■ ACTIVITIES ■
1/ From the fair health tips, return the passage from "- Don’t be fooled!" to "breathe secondhand smoke.", copied word for word.
2/ According to the fair health tips, what should you ask before ordering a "fruit smoothie"?

■ SOURCE EXTRACT ■
----
Although fairs might have a reputation for deep fried foods and rides, there are plenty of ways to make a day at the fair healthier for you and your young child.
Here are some suggestions:
- Plan ahead. Before you head to the fair, offer your child a healthy meal or snack. Fresh or frozen fruit is a good choice, since it might be difficult to find at the fair.
- Seek out healthier food options at the fair. Most fairs offer some or all of these items. Although some contain added sugar or a fair amount of sodium, they are healthier choices than corn dogs, fries, and elephant ears.
- Corn on the cob
- Roasted nuts
- Dipped fruits
- Turkey leg (often big enough for the whole family!)
- Don’t be fooled! For example, before you order a “fruit smoothie” ask if it has real fruit in it or if it comes from a mix.
- Avoid smoking areas and ask that tobacco and e-cigarette policies be enforced so children won’t breathe secondhand smoke.
----
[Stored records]
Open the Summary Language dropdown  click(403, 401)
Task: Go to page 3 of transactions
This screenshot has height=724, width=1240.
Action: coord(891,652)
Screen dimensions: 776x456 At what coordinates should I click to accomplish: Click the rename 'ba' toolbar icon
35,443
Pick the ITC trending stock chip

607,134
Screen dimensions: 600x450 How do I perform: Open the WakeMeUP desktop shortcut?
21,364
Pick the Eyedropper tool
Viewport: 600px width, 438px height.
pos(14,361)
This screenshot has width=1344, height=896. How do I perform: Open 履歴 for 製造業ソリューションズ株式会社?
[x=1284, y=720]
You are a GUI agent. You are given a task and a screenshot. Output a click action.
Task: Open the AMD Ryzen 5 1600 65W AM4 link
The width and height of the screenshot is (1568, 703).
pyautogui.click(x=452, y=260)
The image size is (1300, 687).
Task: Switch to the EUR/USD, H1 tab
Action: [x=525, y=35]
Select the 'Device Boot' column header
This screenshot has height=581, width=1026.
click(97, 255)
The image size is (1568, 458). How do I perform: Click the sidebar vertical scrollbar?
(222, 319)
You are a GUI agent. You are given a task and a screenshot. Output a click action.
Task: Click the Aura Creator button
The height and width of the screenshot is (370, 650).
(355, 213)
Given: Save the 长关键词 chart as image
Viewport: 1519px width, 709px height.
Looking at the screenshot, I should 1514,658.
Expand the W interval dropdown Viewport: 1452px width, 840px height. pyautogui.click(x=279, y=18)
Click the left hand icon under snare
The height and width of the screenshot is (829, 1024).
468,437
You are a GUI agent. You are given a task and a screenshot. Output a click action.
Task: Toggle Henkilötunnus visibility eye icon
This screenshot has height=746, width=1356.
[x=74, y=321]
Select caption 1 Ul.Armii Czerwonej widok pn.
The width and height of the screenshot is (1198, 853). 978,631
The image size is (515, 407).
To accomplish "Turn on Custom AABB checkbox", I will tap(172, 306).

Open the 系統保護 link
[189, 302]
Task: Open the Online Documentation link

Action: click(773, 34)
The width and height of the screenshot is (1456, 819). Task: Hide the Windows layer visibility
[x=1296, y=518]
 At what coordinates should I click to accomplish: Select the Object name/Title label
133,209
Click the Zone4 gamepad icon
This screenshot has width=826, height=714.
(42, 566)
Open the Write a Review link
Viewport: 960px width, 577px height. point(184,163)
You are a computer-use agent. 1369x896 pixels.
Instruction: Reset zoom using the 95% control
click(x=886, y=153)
----
■ RESULTS FOR THE EXERCISE ■
1/
- Don’t be fooled! For example, before you order a “fruit smoothie” ask if it has real fruit in it or if it comes from a mix.
- Avoid smoking areas and ask that tobacco and e-cigarette policies be enforced so children won’t breathe secondhand smoke.

2/ Ask whether it has real fruit in it or comes from a mix.